--- Document extract ---
┄┄┄┄┄┄

Jacqueline Woodson loves it, Nic Stone loves it, Jason Reynolds loves it! And we just know you’re going to love it too! Every Body Looking by Candice Iloh, is a that book tells the story of Ada–daughter of an immigrant father and an African American mother–and her struggle to find a place for herself in America and in her own family.
Told entirely in verse, Ada’s story encompasses her earliest memories as a child, including her mother’s descent into addiction and her father’s attempts to create a home for his American daughter more like the one he knew in Nigeria.
Every Body Looking is a novel of a young woman’s struggle to carve a place for herself in a world of deeply conflicting messages.
And this cover!!! Oh this COVER!!!

┄┄┄┄┄┄

--- What the task asks ---
Reproduce the complete blurb about the verse novel Every Body Looking, word for word.

--- Given data ---
┄┄┄┄┄┄

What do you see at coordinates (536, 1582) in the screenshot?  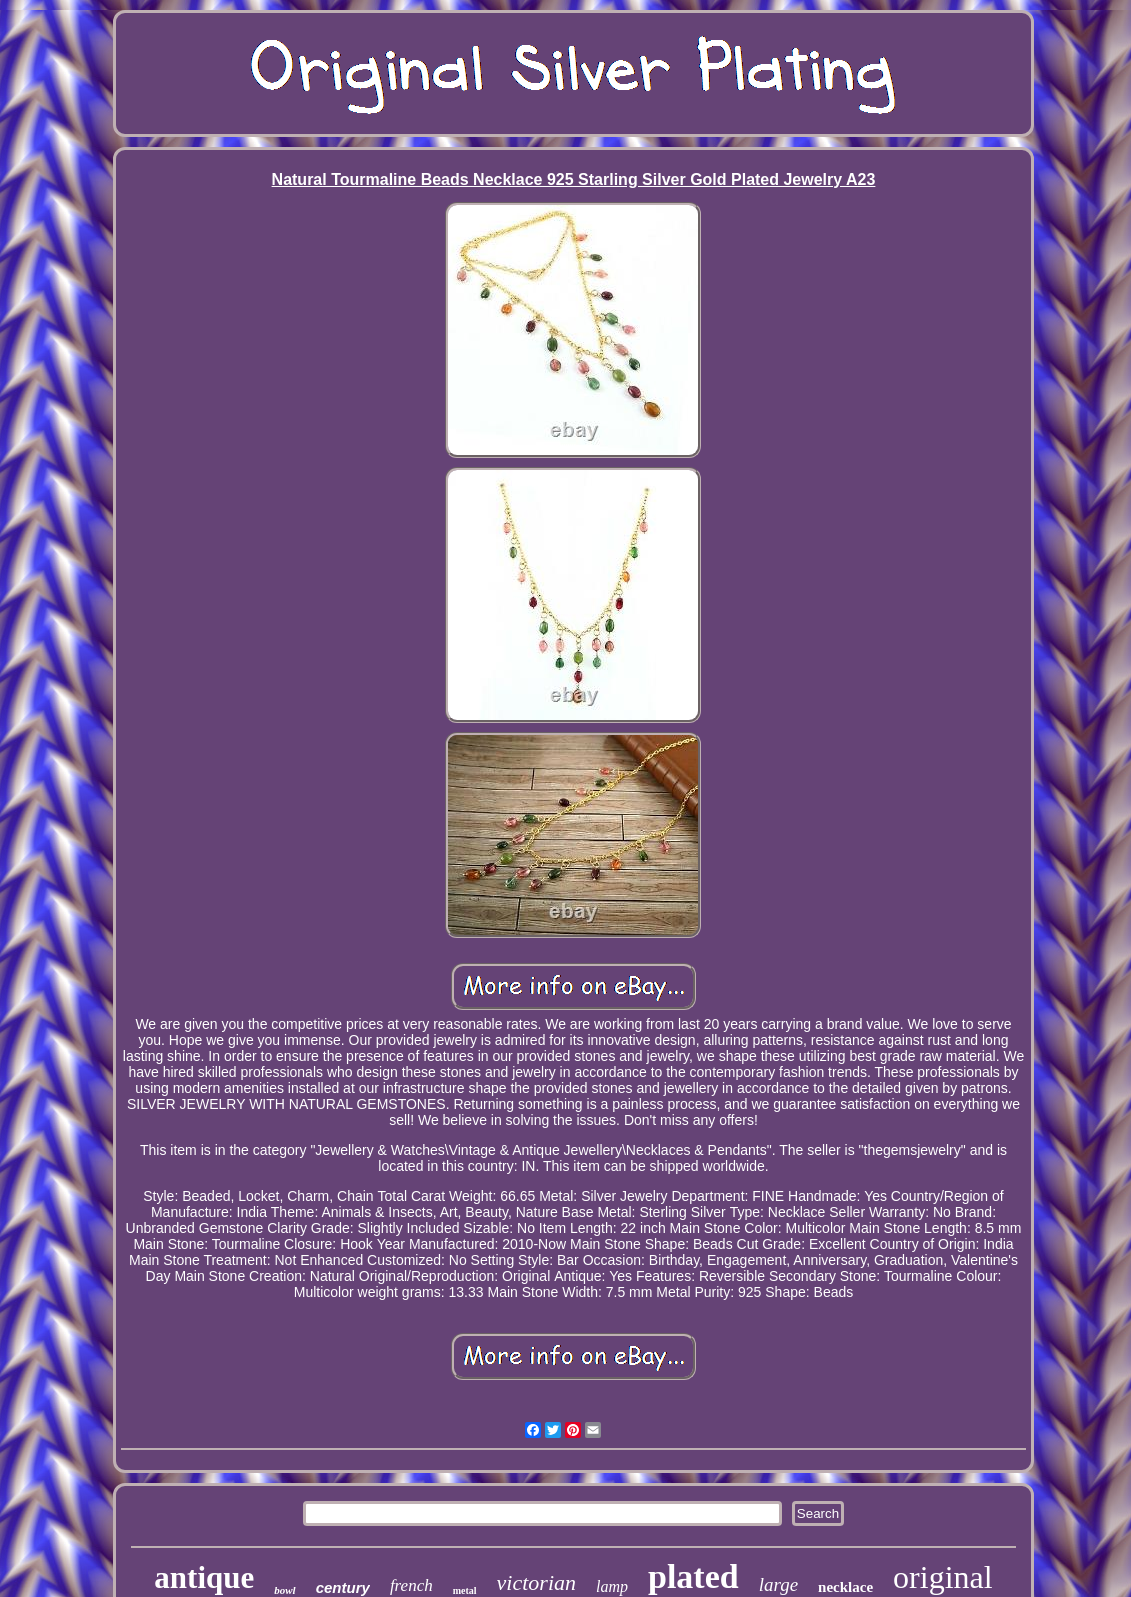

┄┄┄┄┄┄

--- Correct result ---
Jacqueline Woodson loves it, Nic Stone loves it, Jason Reynolds loves it! And we just know you’re going to love it too! Every Body Looking by Candice Iloh, is a that book tells the story of Ada–daughter of an immigrant father and an African American mother–and her struggle to find a place for herself in America and in her own family.
Told entirely in verse, Ada’s story encompasses her earliest memories as a child, including her mother’s descent into addiction and her father’s attempts to create a home for his American daughter more like the one he knew in Nigeria.
Every Body Looking is a novel of a young woman’s struggle to carve a place for herself in a world of deeply conflicting messages.
And this cover!!! Oh this COVER!!!